Meta’s submission encourages the Commission “to deeply examine the negative impacts of the telco-led proposals,” he continued. “We explain why the creation of what is effectively a required private sector handout for selected telecom operators would lead to bad outcomes for European businesses and consumers, dis-incentivise innovation and investment, and distort competition.”
Over the last 12 months or so, the telecoms industry has renewed its effort to pressure regulators into forcing big tech to compensate them for the amount of web traffic they generate. Back in February, the GSMA welcomed the Commission’s consultation, repeating its assertion that “it is only fair that the companies generating the largest amounts of traffic on Europe’s networks should contribute to the required infrastructure investment.”
Meta disagrees with that assertion, obviously, and it isn’t the only one.
The Computer and Communications Industry Association (CCIA) – also clearly aware of the Commission’s looming deadline – on Tuesday published a response of its own, in which it reiterated its opposition to any attempt to force CAPs to cough up.
It pointed out that operators’ own customers are the ones driving demand for traffic, and they have already paid ISPs to receive it.
“Telecom operators simply want to charge the same Internet traffic twice. European consumers already pay for Internet access, they shouldn’t have to pay telcos a second time through pricier streaming subscriptions and cloud services,” said Alexandre Roure, CCIA Europe’s public policy director.
There is also no getting away from the fact that the biggest CAPs invest not just in traffic-generating applications and services, but the infrastructure that carries them too.

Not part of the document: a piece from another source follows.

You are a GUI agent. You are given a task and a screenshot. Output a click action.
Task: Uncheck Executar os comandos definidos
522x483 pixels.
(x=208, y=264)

As Analysys Mason pointed out in October, cumulative CAP spending on infrastructure weighed in at €183 billion between 2011 and 2021. The number of cloud regions operated by the world’s top five cloud providers increased by 66% between 2018 and 2022. The number of ready-for-service submarine cable systems in which one or more CAPs has directly invested has increased from one to eight over the same period. Another two will be ready for service by 2024.
All this benefits telcos by making it more efficient to get traffic from where it originates to the end user. In fact, Analysys Mason says investments made by CAPs in infrastructure saved telcos €950 million in 2022.
“Proposals by a handful of telecom operators to be cross-subsidised by CAPs are fundamentally flawed. They misrepresent the digital ecosystem, including the symbiotic relationship between telcos and CAPs,” said Reinisch on Wednesday. “We urge the Commission to recognise the value that CAPs provide to the digital ecosystem, in addition to the multi-billion euro investments that Meta has made – and continues to make – into Europe’s digital infrastructure.”